2 tablespoons milk or cream (if icing is too thick)
For the Cupcakes:
Preheat the oven to 350 and prepare cupcake pans with cupcake liners. This recipe makes either 24 very full cupcakes or 28 smaller ones
Combine the oil and sugar, beating well. Add the sourdough starter and combine more gently. Add the eggs one at a time, beating well after each addition. Add the vanilla.
Reduce your mixer speed and add the carrots, pineapple, and raisins
Combine the flour, salt, baking soda, and spices in a separate large bowl. Add them to the batter one cup at a time, gently stirring after each addition.

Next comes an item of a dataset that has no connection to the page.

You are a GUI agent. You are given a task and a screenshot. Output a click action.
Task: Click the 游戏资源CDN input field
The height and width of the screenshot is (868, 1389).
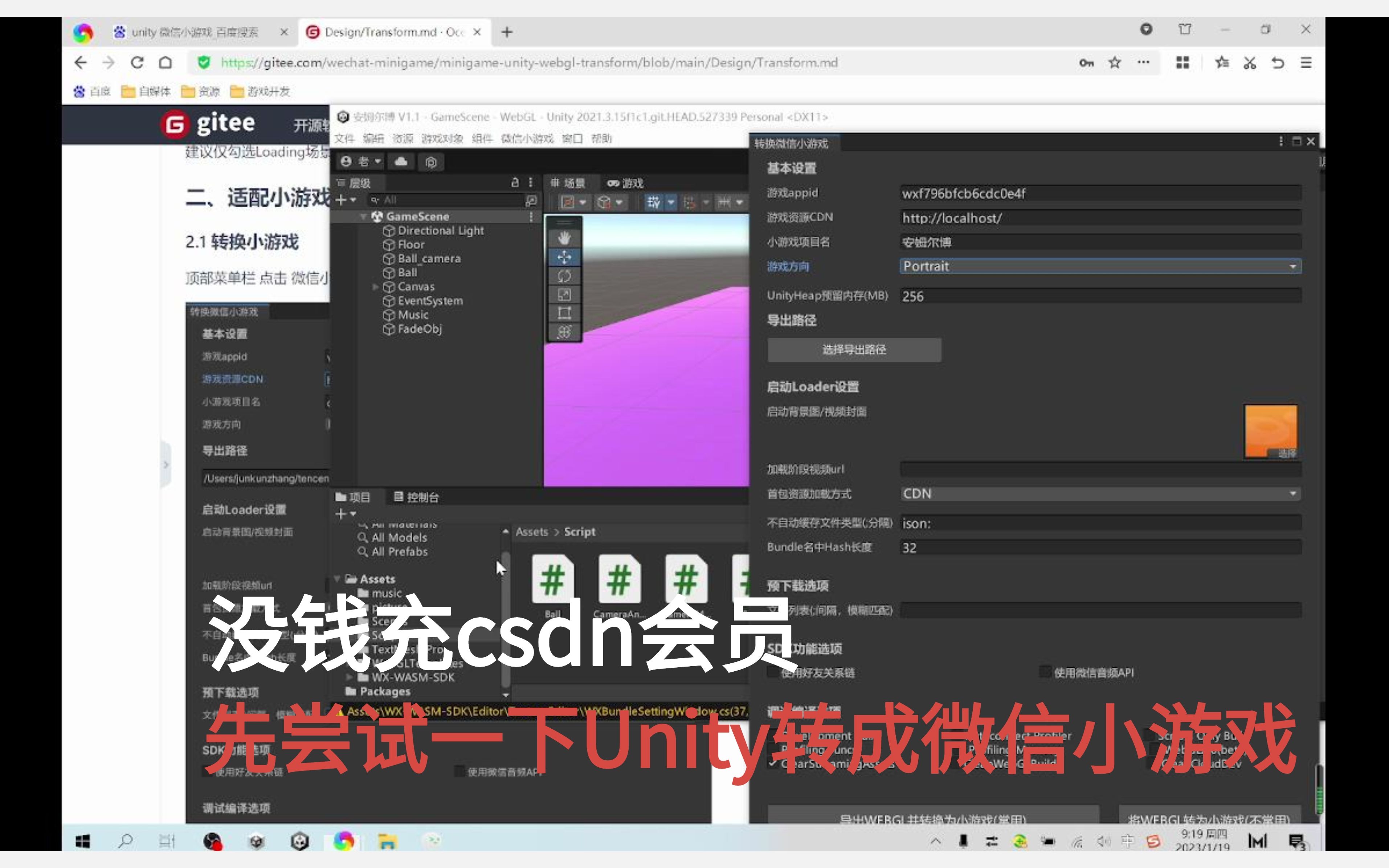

Pour batter into prepared cupcake pans and bake fort 25 minutes. A cake tester should come out clean, and the cupcakes should be bouncy when pressed.
Cool completely on wire rack before frosting.
For the Cream Cheese Frosting:
Using a stand mixer or hand mixer, beat the cream cheese, vanilla, and melted butter. It may seem lumpy at first. Add the salt if using unsalted butter, otherwise it is not needed.
Add the powdered sugar one cup at a time, beating slowly at first then increasing the speed.
If the frosting seems thick, add milk or cream a teaspoon at a time. If it seems to thin, put in the fridge for 30 minutes.
Store frosted cupcakes in the fridge, unfrosted ones at room temperature. Unfrosted cupcakes also freeze well for a month. If baking this recipe as a cake, use 2 8 inch round cake pans and bake for 45 minutes.